I have a confession to make. I haven’t watched a movie in over two weeks.
“Dear me,” you might be thinking. “What an irresponsible film columnist this Ted (Tad?) Hamilton is.” But my dereliction of duty is not the biggest problem that this recent drought indicates. No — the matter at hand is far more serious, touching on the very essence of film itself.
You see, film-viewing seems to share a direct correlation with free time. The reason I haven’t been keeping up with my Netflix queue is the fact that I’ve been very busy: schoolwork, the paper, bartending, etc. — and it’s all added up to squeeze extra hours from my schedule and leave me with little chance for relaxation.
So this made me wonder: Is watching movies just a leisure activity on par with karaoke or masturbation?
People often say they watch movies to relax” or “de-stress.” It’s often an end-of-day pastime that comes after the work is done and the mind is ready for a rest. When you want to procrastinate, you pull out a DVD; when you’re on winter break, you find ample time to go to the movies.
What does this say for a medium that aspires to being art? Isn’t there something denigrating in the notion that film only serves as a mind-numbing relaxant? And consider its incredibly passive nature: You sit on a couch and have images and sound beamed at you from a screen. Even the more elevated examples of the genre rarely demand more than a couple hours of attention and perhaps a post-movie chat. The mental effort is hardly strenuous.
This might not be a strike against the medium, though. What about, say, listening to music? Isn’t that passive in the extreme?

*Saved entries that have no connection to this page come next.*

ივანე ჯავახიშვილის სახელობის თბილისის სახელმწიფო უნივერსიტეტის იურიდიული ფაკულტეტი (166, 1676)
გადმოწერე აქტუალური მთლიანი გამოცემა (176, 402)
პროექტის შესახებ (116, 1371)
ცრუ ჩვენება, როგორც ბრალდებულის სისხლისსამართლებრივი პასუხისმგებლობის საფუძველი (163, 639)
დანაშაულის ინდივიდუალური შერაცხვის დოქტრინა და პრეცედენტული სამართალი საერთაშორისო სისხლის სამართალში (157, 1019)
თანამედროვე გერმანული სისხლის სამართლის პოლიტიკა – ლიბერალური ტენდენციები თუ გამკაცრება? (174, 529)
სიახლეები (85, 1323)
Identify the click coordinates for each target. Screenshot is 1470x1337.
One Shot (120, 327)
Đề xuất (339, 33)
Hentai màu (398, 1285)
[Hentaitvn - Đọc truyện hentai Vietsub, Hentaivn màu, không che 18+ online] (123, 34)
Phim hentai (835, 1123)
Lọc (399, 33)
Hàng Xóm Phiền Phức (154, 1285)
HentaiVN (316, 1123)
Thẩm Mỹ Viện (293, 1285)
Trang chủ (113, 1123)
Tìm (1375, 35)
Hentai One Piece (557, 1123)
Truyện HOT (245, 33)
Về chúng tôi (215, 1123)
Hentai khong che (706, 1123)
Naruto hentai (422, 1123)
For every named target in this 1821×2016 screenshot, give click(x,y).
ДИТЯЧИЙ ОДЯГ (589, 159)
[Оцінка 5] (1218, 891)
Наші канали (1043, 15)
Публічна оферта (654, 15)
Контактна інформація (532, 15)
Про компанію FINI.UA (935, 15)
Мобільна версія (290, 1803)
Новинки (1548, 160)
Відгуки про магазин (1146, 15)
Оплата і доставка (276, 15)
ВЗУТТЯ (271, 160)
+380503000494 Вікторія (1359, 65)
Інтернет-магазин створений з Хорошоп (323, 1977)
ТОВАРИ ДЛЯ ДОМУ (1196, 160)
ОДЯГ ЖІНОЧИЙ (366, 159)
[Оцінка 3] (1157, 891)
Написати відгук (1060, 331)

But music’s a different beast altogether. At the most basic level, music is pure sensation — it aspires to create a mood, a feeling, an immediacy between the listener and the sound. There’s surely a modicum of intellectual effort required, but this is not the substance of the experience.
Film is different. Although great importance can be ascribed to a movie’s atmosphere — to take a hackneyed example, think of Johnny Greenwood’s music in There Will Be Blood — narrative is almost always the centerpiece. Plot, character, dialogue — these are the essential elements that make a movie. (I’m distinguishing here, of course, between the traditional notion of film and pieces that you might find at, say, an art installation.) Grasping the story requires the more rational part of the mind. Think about this: one might go into a performance of Shostakovich’s Fifth without any conception of the structure of a symphony and still be quite strongly affected. But approach The Seventh Seal and fail to understand any of its plot, and you’re likely to be mighty disappointed.
So it seems that film does require a certain mental effort. As in literature, the audience has to rationally follow what’s going on and cannot simply rely on pure sensation. And yet when you read a book to have to invest serious time and use your own imagination to compliment the author’s work. Film seems to require little such effort.
Maybe the explanation lies in the fact that movies are so complete. Opera used to be considered by some the consummate art form because it employed visual, sonic, theatrical, and narrative devices; much the same could be said for film, only to an exponential degree. An opera might give you a few actors dressed as soldiers and some props, but movies you give battlefields and blood. Where there’s so little left to the imagination, what is there to do but sit back and enjoy?
That in itself could be a condemnation of film — the idea that the process is only one way, artist to audience, rather than requiring any imagination on the part of the viewer. Of course, this doesn’t really hold as a general rule — a movie like Shooter is far less intellectually demanding than something like Inland Empire. And just because film requires a great deal of passivity doesn’t mean it can’t achieve great things: As in all art, what you get out of it generally depends on how much you put in.
So it’s an open question whether the sit-back nature of film — a function of its all-encompassing presentation — jeopardizes its artistic potential. I think there are lots of movies that are great works of art. But being relatively new, film has a lot of catching up to do with the other arts. As Carini the writer says in Fellini’s 8 ½, “The cinema will always be 50 years behind all the other art forms.” I just wish I had the time to notice.